■ **CONSIGNE 1**
Récrivez sous forme de liste le paragraphe de l'extrait qui commence par « Plusieurs membres de leur famille », en conservant ses faits essentiels.
■ **CONSIGNE 2**
Traduisez en anglais cette phrase de l'extrait : « Ghada l'appelle parfois dans son sommeil, réveillant les autres femmes présentes dans la chambre d'hôpital. »
■ **CONSIGNE 3**
Modifiez le passage de l'extrait allant de « Elle prononce à » jusqu'à « pour la sauver. » inclus, en remplaçant « sauveteurs » par « secouristes ».

■ **EXTRAIT DU DOCUMENT**
■ ■ ■ ■

Elle s'écrie : « Je suis là ! Je suis vivante ! », mais elle n'entend pas sa propre voix. Terrorisée, elle essaye à nouveau d'appeler, mais ne peut à nouveau s'entendre, incertaine d'être vivante ou morte.

Elle prononce à nouveau la shahada et appelle son frère. Le bourdonnement dans ses oreilles s'estompe pour laisser place à un silence intérieur effrayant.

Elle entendait les sauveteurs se déplacer, mais pas sa propre voix, et pensait qu'elle était devenue muette. Elle imaginait une mort lente sous les décombres, seule dans le froid et l'obscurité, personne ne pouvant entendre ses cris pour la sauver.

« J'ai dû m'évanouir », dit-elle, « car la chose suivante que j'ai vue, c'est que plusieurs sauveteurs étaient en train de dégager mon corps des décombres ».

« Tout notre monde »

Plusieurs membres de leur famille sont tombés en martyrs ce jour-là. Israël a assassiné deux des frères et sœurs de Layan, des cousins, des tantes et des oncles, leurs conjoints et leurs enfants, les deux chats que Layan avait promis de protéger et, plus douloureusement encore, leur mère.

« Elle était tout pour nous », me disent Layan et Ghada. Elles me montrent des photos d'elle, matriarche bien-aimée au centre et à la tête de leur famille très unie.

Ghada l'appelle parfois dans son sommeil, réveillant les autres femmes présentes dans la chambre d'hôpital.

Là encore, la seule chose qui ait survécu à la seconde bombe est la boîte en plastique violet contenant leurs lettres d'amour et leurs notes.

« Dieu a épargné nos lettres parce que notre amour est vrai, pas seulement un bombardement, mais deux », dit-elle, avant d'ajouter : « Je veux juste savoir qu'il va bien ».

Une semaine après le début de mon séjour à Gaza, elles m'ont appelé dans leur coin de la chambre d'hôpital dès que je suis entrée après une longue journée passée ailleurs à Gaza. Elles sont toutes les deux en joie, des sourires s'étirant sur leurs beaux visages.

« Nous t’avons attendue toute la journée pour t’annoncer la bonne nouvelle », disent-elles, et je suis excitée et curieuse de l'entendre.

Elle me fait signe de m'approcher. J'approche mon oreille de son visage et elle murmure : « Laith est vivant. Il est dans la prison de [nom non divulgué] ! »

Je suis aux anges de savoir que cet homme que je n'ai jamais rencontré est en vie, et j'implore Dieu de le protéger et de le ramener à Layan. Je prie pour qu'ils se retrouvent et je me sens honorée d'avoir été autorisée à partager ce rare moment de soulagement et d'espoir à cette heure.

■ ■ ■ ■

■ **ENREGISTREMENTS LISTÉS**
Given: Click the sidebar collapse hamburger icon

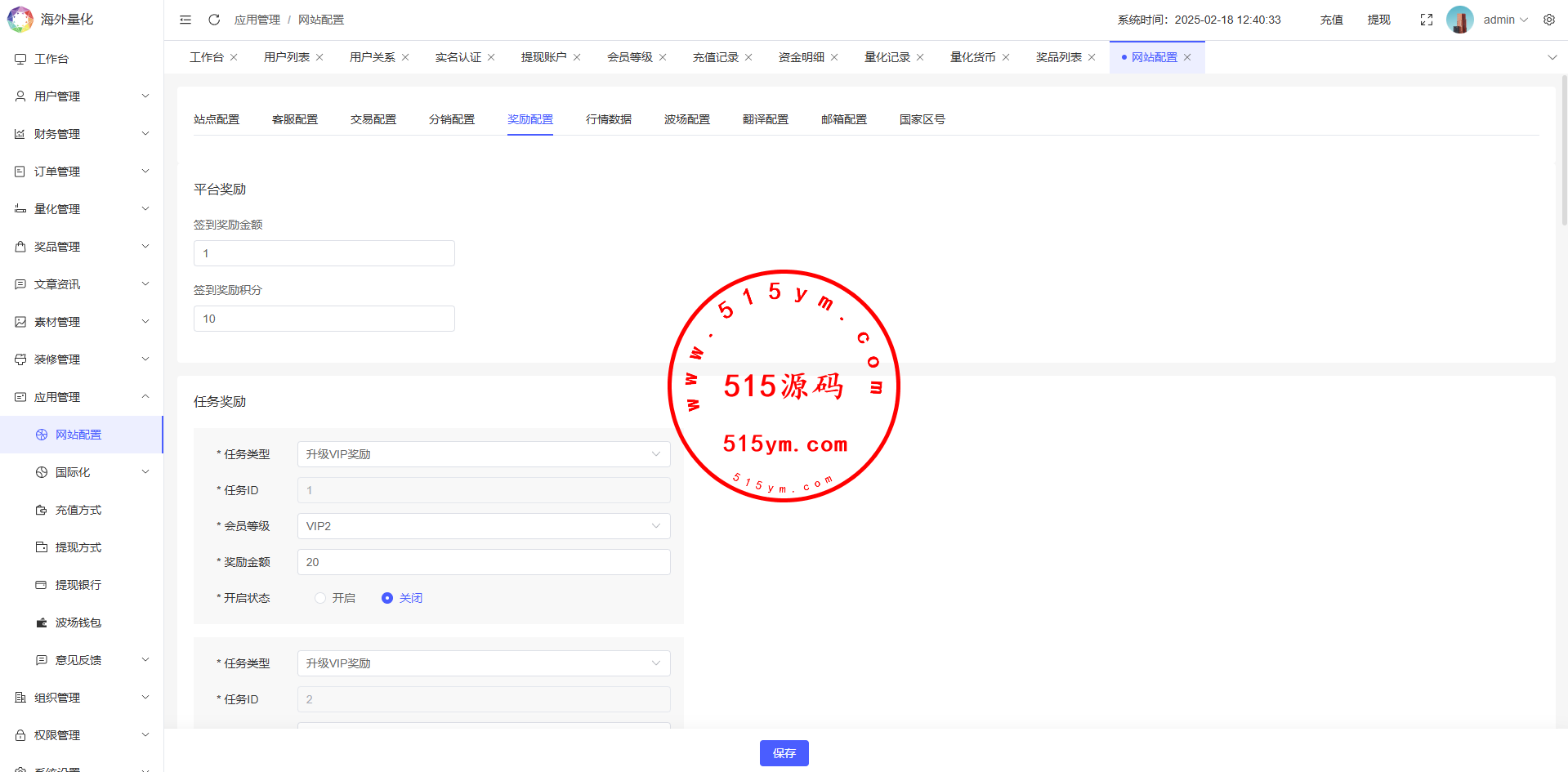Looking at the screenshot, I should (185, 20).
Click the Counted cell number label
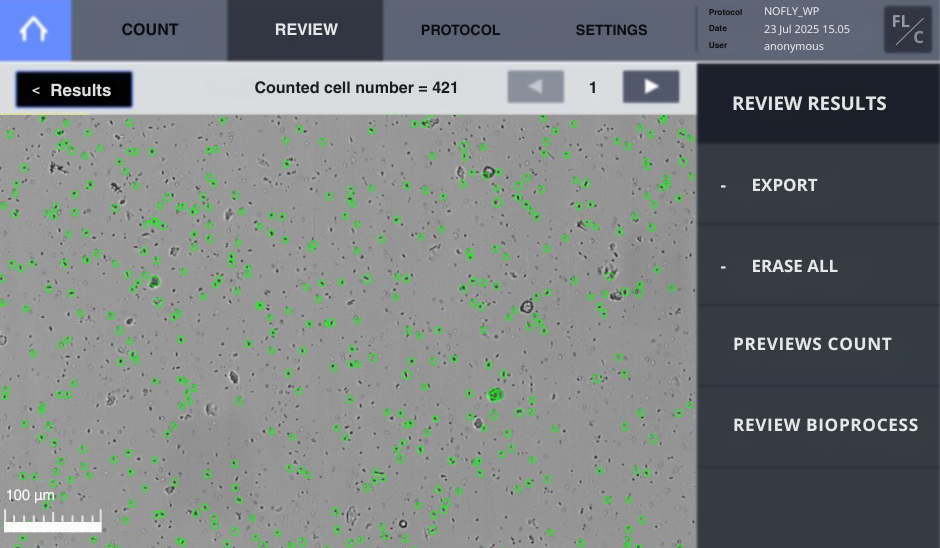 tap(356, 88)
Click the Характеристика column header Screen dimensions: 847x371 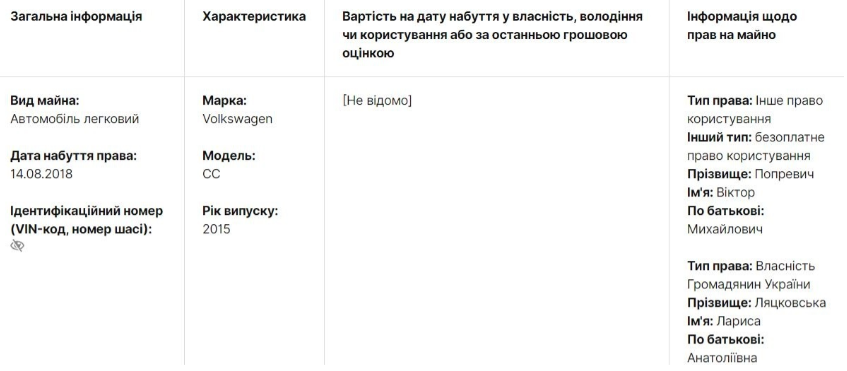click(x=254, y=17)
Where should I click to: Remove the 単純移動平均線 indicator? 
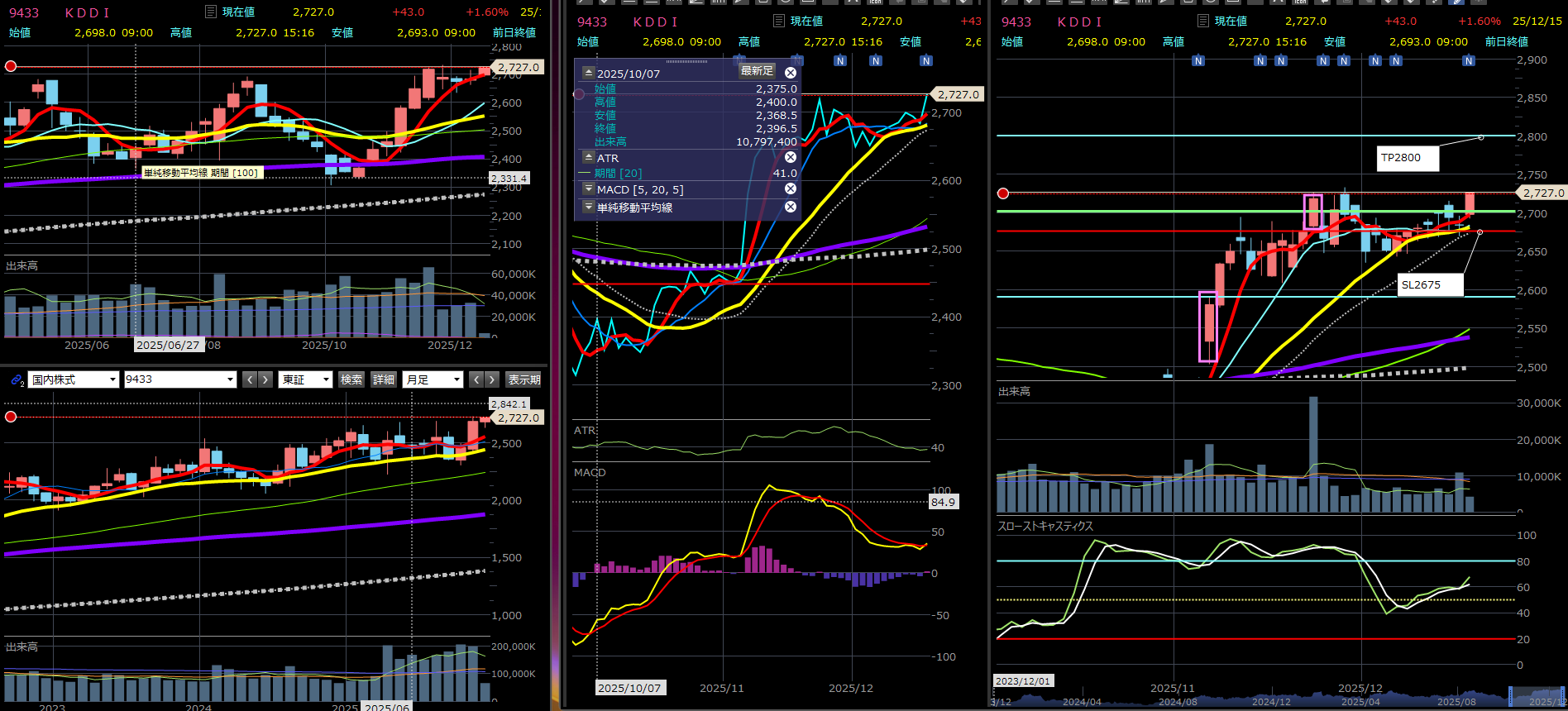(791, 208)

■ ■ ■ ■

■ **RÉSULTAT ATTENDU 1**
Ce jour-là, plusieurs membres de la famille sont morts en martyrs. Israël a tué :
- deux des frères et sœurs de Layan ;
- des cousins, des tantes et des oncles, ainsi que leurs conjoints et leurs enfants ;
- les deux chats que Layan avait promis de protéger ;
- leur mère, la perte la plus douloureuse.

■ **RÉSULTAT ATTENDU 2**
Ghada sometimes calls out to her in her sleep, waking the other women in the hospital room.

■ **RÉSULTAT ATTENDU 3**
Elle prononce à nouveau la shahada et appelle son frère. Le bourdonnement dans ses oreilles s'estompe pour laisser place à un silence intérieur effrayant.

Elle entendait les secouristes se déplacer, mais pas sa propre voix, et pensait qu'elle était devenue muette. Elle imaginait une mort lente sous les décombres, seule dans le froid et l'obscurité, personne ne pouvant entendre ses cris pour la sauver.